Poetry: “Suburbia” by Annabel Li

I want / to cradle the figs, see how summer has / loosened their skins.”

Visually narrative and profound, Annabel Li’s “Suburbia” is an ambitious yet subtle meditation on the longing for healing.


There is something about winter
and the way it gates this town grey.
Like hands reaching forward, defined
only by the door that braces them closed –
on the news another accident, another fire
out east, another victim and static so thick
I can hardly speak. I defrost the meat,
clothesline the laundry where it doesn’t
belong. I am forgetting what it is like
to tangle in the undergrowth, fingers
slipping through slow, ticking things,
to be berry-stained and breaking gold
with soft dirt between my toes.
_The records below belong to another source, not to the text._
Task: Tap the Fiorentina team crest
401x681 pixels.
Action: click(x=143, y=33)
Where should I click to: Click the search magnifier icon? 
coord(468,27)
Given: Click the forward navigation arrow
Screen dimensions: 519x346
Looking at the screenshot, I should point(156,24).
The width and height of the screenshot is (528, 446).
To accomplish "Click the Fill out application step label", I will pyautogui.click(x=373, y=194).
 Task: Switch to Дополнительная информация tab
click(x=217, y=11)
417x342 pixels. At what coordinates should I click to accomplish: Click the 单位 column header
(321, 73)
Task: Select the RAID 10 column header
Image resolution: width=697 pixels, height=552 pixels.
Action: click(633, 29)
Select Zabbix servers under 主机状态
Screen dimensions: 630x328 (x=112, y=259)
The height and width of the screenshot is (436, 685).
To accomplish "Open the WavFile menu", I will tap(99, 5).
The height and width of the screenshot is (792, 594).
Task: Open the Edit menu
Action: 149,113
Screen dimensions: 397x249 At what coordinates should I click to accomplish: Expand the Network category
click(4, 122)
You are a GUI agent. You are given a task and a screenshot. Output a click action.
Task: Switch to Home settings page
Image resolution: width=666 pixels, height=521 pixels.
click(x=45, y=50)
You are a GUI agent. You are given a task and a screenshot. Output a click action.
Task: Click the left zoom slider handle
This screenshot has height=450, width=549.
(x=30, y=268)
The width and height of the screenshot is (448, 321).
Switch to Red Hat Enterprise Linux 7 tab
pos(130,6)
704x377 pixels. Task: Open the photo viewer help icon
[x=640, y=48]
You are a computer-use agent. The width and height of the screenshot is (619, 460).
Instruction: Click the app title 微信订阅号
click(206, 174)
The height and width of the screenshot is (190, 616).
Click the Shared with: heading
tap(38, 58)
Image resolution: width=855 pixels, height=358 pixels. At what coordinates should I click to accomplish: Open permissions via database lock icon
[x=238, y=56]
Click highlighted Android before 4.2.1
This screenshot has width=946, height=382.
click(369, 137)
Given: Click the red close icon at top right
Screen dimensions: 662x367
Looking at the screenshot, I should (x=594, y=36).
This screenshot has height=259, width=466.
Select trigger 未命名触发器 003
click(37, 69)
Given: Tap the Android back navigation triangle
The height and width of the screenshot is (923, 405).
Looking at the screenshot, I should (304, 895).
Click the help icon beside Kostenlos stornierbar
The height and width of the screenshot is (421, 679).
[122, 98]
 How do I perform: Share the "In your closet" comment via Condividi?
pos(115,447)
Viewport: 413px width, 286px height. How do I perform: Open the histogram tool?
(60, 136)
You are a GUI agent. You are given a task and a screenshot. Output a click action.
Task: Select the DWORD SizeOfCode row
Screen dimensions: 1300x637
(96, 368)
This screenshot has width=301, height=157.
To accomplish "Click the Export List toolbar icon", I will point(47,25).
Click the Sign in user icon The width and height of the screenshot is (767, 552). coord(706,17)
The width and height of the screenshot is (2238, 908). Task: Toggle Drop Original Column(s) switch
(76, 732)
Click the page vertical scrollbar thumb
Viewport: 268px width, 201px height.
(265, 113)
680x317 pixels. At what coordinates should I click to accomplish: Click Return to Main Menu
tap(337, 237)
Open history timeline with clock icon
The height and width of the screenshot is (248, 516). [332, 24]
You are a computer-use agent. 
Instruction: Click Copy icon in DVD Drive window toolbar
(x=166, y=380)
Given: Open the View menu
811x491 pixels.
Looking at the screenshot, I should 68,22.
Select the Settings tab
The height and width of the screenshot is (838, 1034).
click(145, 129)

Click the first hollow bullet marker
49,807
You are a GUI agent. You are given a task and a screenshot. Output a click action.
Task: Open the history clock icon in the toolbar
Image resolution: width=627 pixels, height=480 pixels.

I want
to cradle the figs, see how summer has
loosened their skins. Ask without an
answer, without kneading the streets for
murmurs. I imagine raveling colours from
the deep, scrubbing them with my fists to
inherit gentle honey, skinned knees,
echoes of the fields I ran in
when in our attics lie limp lilies, eyes
frozen shut to the limelight. But there are
still so many flowers. Still so much time.

Annabel Li

Annabel Li (she/her) is a senior student from Vancouver, Canada. She is a winner of CRAFT Literary's 2023 Flash Prose Prize, and her work appears in Fractured Lit. She hopes you have a wonderful day.